Herd of Goats standing in a field. Goat care can be fun and rewarding!
Hey you! We want to come live on your hobby farm! Here’s a great guide to goat care, so you know how to take good care of us!

Many hobby farmers enjoy keeping goats.

This may be due to their quirky personalities, their relatively low cost of upkeep and also their practical uses, such as providing milk, fiber and meat.

If you are considering introducing these intelligent little rascals onto your farm, see below for information on necessary goat care and upkeep.

Shelter for Goats

Goats do not require the Taj Mahal of barnyard buildings. A three-sided shed that blocks the wind and rain will keep them happy and healthy. Plan on building a shed that provides 10 to 15 square feet of space per goat, if they also have outdoor space. Installing a concrete floor is a bit of an added expense, but many farmers find they make cleaning and upkeep a lot easier. Using straw as bedding works well for goats.

Fencing for Houdini

When fencing your property for goats, keep in mind that they are commonly referred to as “little Houdinis,” for their ability to escape many fence types. That being said, many farmers use woven wire fence that is at least four feet tall and held up by sturdy wooden posts. Electric fence wires should be placed near the top and bottom of the fence to keep the goats in and the predators out. If your goats are particularly talented escape artists, we suggest using stock panels for fencing.

Goat Feed and Nutrition

It is a myth that goats can eat everything from tin cans to old shoes. They may chew on objects to see if they’re plants, but eating inanimate objects would make them very sick. Goats are browsers, which means they like to eat shrubs, small trees, berries, twigs and plants. They are not solely grass grazers like sheep, so a pasture that is partially wooded is perfect for goats.

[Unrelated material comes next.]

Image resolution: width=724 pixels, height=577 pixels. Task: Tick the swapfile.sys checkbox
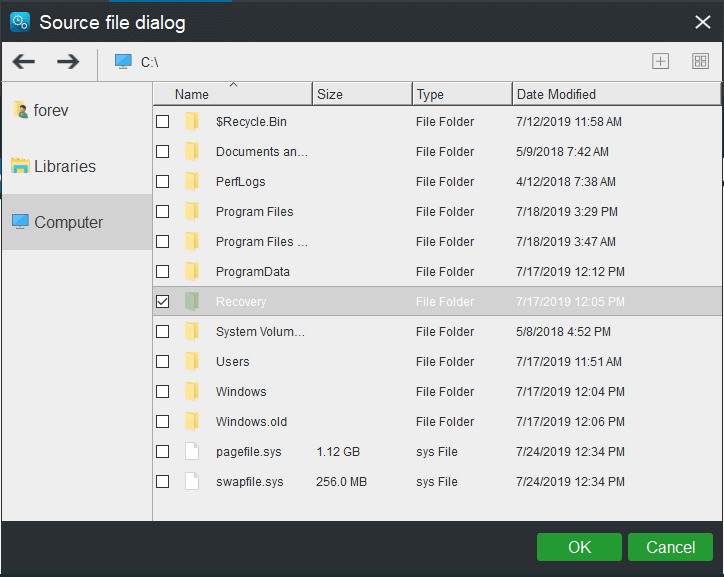tap(163, 482)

In addition to browsing, goats should also have fresh water, a high quality goat feed, hay if extra roughage is needed, vitamins and minerals, which often come in the form of a salt lick. Goats can easily become sick if their food is moldy, so we suggest storing their food in plastic trash cans with lids that are kept up off the damp ground.

Please note, goats can get very sick from eating certain plants. Please research and remove plants that are toxic to goats.

Healthcare and Grooming

Exercise is very important for a goat’s physical and emotional health. Goats are not happy to stand around in the field all day. They are very intelligent and get bored easily. They love toys and goat “playgrounds,” which give them opportunities to climb. Goats also must have playmates, so don’t plan on getting just one goat. They need friends!

With all this goat play there are bound to be accidents, so be prepared with a goat first aide kit. Ask your veterinarian what they suggest you include in the kit. Also, ask your vet about their suggested deworming and vaccination schedules, as these are very important to keep goats healthy.

Just like dogs, goats require regular bathing, brushing and they will need to have their nails, or rather hooves, trimmed once a month to prevent bending, cracking and infection.

Whether you are thinking of getting goats for their milk, fiber, meat or just to keep as pets, we hope this beginner’s guide to goat care will get you on your way toward a future of many goat adventures!